_Document section_
*** Begin section ***
For most of us, the way we eat has been affected by COVID-19. With production and resource circulation on a leash, there are long queues trailing from storefronts and many are even struggling to stock the basics. During a lockdown nobody is thinking of making Julia Child’s Boeuf Bourguignon or Vikas Khanna’s Masala Cornish hens; if they’re at all like me, they’re mechanically muttering the words, “Maggi, eggs, bread, milk,” while they wait in line to enter. Yet, even with sparse food supplies, it is possible to bring excitement into the kitchen.
For a lot of people, cooking is a form of travel. Before the pandemic, if I felt cooped up, I could rustle up a chorizo rice, the fried egg on top shining like the bright Goan sun, or nimbly form homemade tortellini, the pasta’s tight folds mirroring the creases of my Sicilian grandmother’s face. Making a meal, simple or complicated, often is about establishing a connection between peoples and cultures, whether it be fond memories of familial specialities or dreams of faraway delicacies. It’s a jumble of similarities and differences, a variety of tastes and flavours, even when it concerns as straightforward a starting point as toast.
Bread, in some form or another, is eaten by almost all communities around the globe. Even during this crisis, people waking up in Malaysia start their day with a smear of kaya, a luscious, buttery coconut jam spread on airy toast, while in Morocco, a golden, honey-infused mixture is still drizzled upon thick slices of warm bread in the morning. You too, can wake up like a Malaysian or Moroccan for a day. All you need is a bit of bread, plus a few additional ingredients, some readily available during the lockdown in India, and others perhaps gathering dust in your pantry.
Below I’ve collated an eclectic mix of recipes and mapped out the difficulty of each dish based on cooking technique and accessibility of ingredients during these trying times.
*** End section ***
_Exercise data_
*** Begin section ***
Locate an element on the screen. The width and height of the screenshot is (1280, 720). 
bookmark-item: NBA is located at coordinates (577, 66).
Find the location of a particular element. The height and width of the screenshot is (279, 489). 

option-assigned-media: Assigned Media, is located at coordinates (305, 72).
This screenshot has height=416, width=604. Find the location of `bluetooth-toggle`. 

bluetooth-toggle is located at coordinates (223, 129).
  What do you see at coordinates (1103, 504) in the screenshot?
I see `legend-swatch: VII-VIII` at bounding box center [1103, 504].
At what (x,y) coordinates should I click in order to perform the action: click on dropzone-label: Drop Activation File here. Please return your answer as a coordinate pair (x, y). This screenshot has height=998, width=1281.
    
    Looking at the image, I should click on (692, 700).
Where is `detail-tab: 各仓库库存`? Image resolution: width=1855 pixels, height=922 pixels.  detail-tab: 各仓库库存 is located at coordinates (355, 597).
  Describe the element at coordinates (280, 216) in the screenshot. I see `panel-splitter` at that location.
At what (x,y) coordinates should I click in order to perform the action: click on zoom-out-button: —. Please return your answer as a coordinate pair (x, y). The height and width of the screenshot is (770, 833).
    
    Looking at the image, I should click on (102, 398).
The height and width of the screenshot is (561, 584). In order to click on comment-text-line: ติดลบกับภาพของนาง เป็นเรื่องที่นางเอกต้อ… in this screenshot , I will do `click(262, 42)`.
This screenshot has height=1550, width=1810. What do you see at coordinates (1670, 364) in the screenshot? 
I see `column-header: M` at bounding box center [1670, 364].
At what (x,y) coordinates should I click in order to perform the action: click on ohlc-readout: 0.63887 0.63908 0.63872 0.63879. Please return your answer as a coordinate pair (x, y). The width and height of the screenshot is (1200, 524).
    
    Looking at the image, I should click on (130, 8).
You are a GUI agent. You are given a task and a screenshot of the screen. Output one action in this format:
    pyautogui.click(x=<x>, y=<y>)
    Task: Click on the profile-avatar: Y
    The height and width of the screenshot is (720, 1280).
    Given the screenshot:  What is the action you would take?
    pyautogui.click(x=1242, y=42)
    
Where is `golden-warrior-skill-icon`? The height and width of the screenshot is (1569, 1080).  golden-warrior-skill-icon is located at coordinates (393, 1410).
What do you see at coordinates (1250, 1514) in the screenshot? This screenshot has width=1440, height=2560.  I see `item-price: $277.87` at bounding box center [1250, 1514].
*** End section ***
_Work instruction A_
In the essay on lockdown cooking, what do people in Malaysia spread on their toast?
_Work instruction B_
Reproduce the essay on lockdown cooking between "Below I’ve collated" and "these trying times.", inclusive.
_Work instruction C_
Resume the essay on lockdown cooking and extend it past its final sentence.

_Expected output A_
Kaya, a luscious, buttery coconut jam.

_Expected output B_
Below I’ve collated an eclectic mix of recipes and mapped out the difficulty of each dish based on cooking technique and accessibility of ingredients during these trying times.

_Expected output C_
A classic breakfast dish, French toast can be made as fancy as your pantry allows. Photo by: Brent Hofacker/Shutterstock
This classic actually dates back all the way to the Roman Empire to a 1st century A.D. recipe book, Apicius. In France, this dish is known as “pain perdu,” which means “lost bread,” referring to the use of stale bread that was rejuvenated after soaking in milk and eggs before it was fried. While many modern-day recipes call for ingredients like cinnamon, nutmeg, and maple syrup, in its essence French toast merely requires milk, eggs, and bread… and, of course, a knob of butter.
These are a version of French toast that originated in Portugal and are very popular in Brazil. Just swap out the milk for good ol’ red wine and add a bit of cinnamon.
Eat breakfast the American way, with egg in a hole, maybe with a rasher of bacon on the side. Photo by: Lauripatterson/E+/Getty Images
Cut a circular hole in a slice of bread, throw it on a buttery frying pan, and crack an egg into the centre to experience this two-in-one American breakfast combo.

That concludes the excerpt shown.